Looking at the sample documents, this seems more focused on tables and structured data extraction and not long-form texts. The ground truth JSON has so much less information than the original document image. I would love to see a similar benchmark for full contents including long-form text and tables.

lyu07282 5 months ago

Indeed, from their conclusions:
> They [VLMs] are generally more capable of "looking past the noise" of scan lines, creases, watermarks. Traditional models tend to outperform on high-density pages (textbooks, research papers) as well as common document formats like tax forms.
Which is a bit confusing? Did they test that or what? It doesn't seem that way from their limited dataset.

banditelol 5 months ago

Anyone have tried comparing with Qwen VL based model? I heard good things about its performance on ocr compared to other self hostable model, but haven't really tried benchmarking its performance

jimmySixDOF 5 months ago

Yes I'd like to see this repeated with any of the small VLM's like IBM Granite or the HF Smols. Pretty much anything in the sub 7B range.

hasibzunair 4 months ago

What kind of VLMs are being used in OmniAI?

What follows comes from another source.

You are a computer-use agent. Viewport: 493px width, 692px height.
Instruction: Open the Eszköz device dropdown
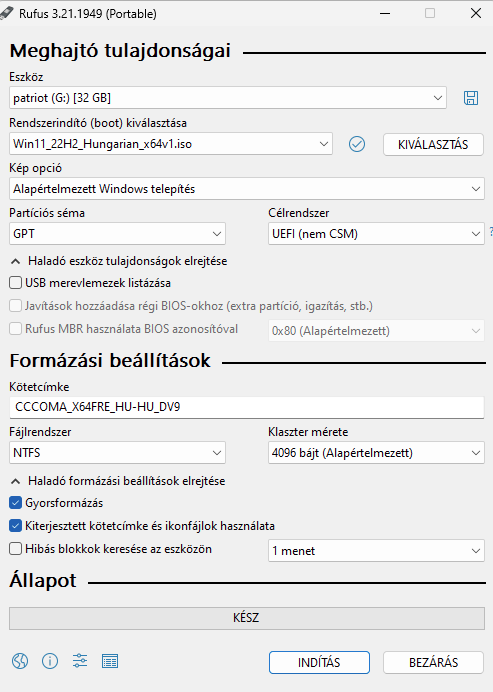pyautogui.click(x=228, y=98)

I fine-tuned a Llama 3.2 Vision on a small dataset I created for extracting text without heavy cropping. Results are simply amazing in comparison with OCR-based approaches. It can be tried here: https://news.ycombinator.com/item?id=43192417

westurner 5 months ago

Harmonic Loss converges more efficiently on MNIST OCR: https://github.com/KindXiaoming/grow-crystals .. "Harmonic Loss Trains Interpretable AI Models" (2025) https://news.ycombinator.com/item?id=42941954

danielcampos93 5 months ago

GPT-4o as a judge to evaluate the quality of something which gpt4o is not inherently that good at. Red flag.

fzysingularity 5 months ago

What VLMs do you use when you're listing OmniAI - is this mostly wrapping the model providers like your zerox repo?

jll29 5 months ago

Does anyone have good experience with a particular pipeline for OCR-ing C source code?

default_ 4 months ago

Wondering why Florence-2 is not on the list of models?